Certificates are a complex topic. There are basically two routes you can go: request a certificate from a Certificate Authority (CA), or create your own "self-signed" certificate. Each has pluses and minuses.
There are many certificate authorities, like Thawte and GoDaddy, that will be happy to sell you an SSL certificate. What they have in common is that their own root certificates are known to and trusted by operating systems, so any certificate that they sign will also be trusted. You may want to comparison shop before choosing one.
The benefit of a cert obtained from a CA is that it will be trusted by any SSL client. The drawback is that you'll usually have to pay for it, and the more trustworthy you want the cert to be, the more it'll cost and the more hoops you'll have to jump through to prove your identity to the CA.
As part of requesting the certificate, your browser will create a private key locally (the CA never sees the private key.) The CA will then generate the certificate and let you download it. You'll then need to get both the private key and the certificate as individual files in PEM format.
Unlike a CA-signed cert, a self-signed cert isn't intrinsically trustworthy: a client can't tell who you are by examining the cert, because no recognized authority has vouched for it. But a self-signed cert is still unique (only you, as the holder of the private key, can operate a server using that cert), and it still allows the connection to be encrypted.
The most secure way to use a self-signed cert is with "cert pinning": see the section below for details.
It's easy to create a self-signed certificate using the openssl
command-line tool and these directions. In a nutshell, you just need to run these commands:
openssl genrsa -out privkey.pem 2048
openssl req -new -x509 -sha256 -key privkey.pem -out cert.pem -days 1095
The second command is interactive and will ask you for information like country and city name that goes into the X.509 certificate. You can put whatever you want there; the only important part is the field Common Name (e.g. server FQDN or YOUR name)
which needs to be the exact hostname that clients will reach your server at. The client will verify that this name matches the hostname in the URL it's trying to access, and will reject the connection if it doesn't.
The tool will then create two files: privkey.pem
(the private key) and cert.pem
(the public certificate.)
To create a copy of the cert in binary DER format (often stored in a ".cer" file), do this:
openssl x509 -inform PEM -in cert.pem -outform DER -out cert.cer
Whichever way you obtained the cert, you will now have a private key and an X.509 certificate. Ensure that they're in separate files and in PEM format, and put them in a directory that's readable by the Sync Gateway process. The private key is very sensitive (it's not encrypted) so make sure the file isn't readable by unauthorized processes.

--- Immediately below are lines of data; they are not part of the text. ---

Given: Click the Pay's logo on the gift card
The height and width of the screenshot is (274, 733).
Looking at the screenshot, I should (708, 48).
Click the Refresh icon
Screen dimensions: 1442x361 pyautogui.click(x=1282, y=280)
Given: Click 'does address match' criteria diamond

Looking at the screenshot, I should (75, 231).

Then just add the "SSLCert"
and "SSLKey"
properties to your Sync Gateway configuration file, as shown up above.
The most secure way for your client app to connect to your server is for it to embed a copy of the X.509 certificate file (but not the private key!) At runtime it then loads the cert into memory and instructs the Couchbase Lite replicator to accept only that cert, via the setAnchorCerts
method. This ensures that your app can only connect to your own server: even if an attacker were able to forge a CA-signed cert for your domain, its cert will have a different public key, so the replicator will reject it.

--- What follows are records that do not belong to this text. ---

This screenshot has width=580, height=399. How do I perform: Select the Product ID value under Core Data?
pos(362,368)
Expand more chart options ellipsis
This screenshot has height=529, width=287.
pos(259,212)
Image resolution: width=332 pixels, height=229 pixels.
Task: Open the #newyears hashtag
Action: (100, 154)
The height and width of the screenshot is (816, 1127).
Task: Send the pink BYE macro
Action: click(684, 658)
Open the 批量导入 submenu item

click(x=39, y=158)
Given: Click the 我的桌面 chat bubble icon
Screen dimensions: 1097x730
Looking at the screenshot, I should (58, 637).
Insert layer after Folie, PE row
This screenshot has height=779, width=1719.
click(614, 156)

Cert pinning is most useful with self-signed certs, because without it the app has no way to trust that it's connected to your own server and not some other server masquerading as it. But it also improves security when used with a CA cert, because CAs can sometimes be hacked or tricked into issuing bogus certificates, in which case an attacker could create a fake certificate with your server's hostname and use it (in conjunction with DNS spoofing) to masquerade as your server. So far this type of attack has only been used against very high-profile sites, but better safe than sorry!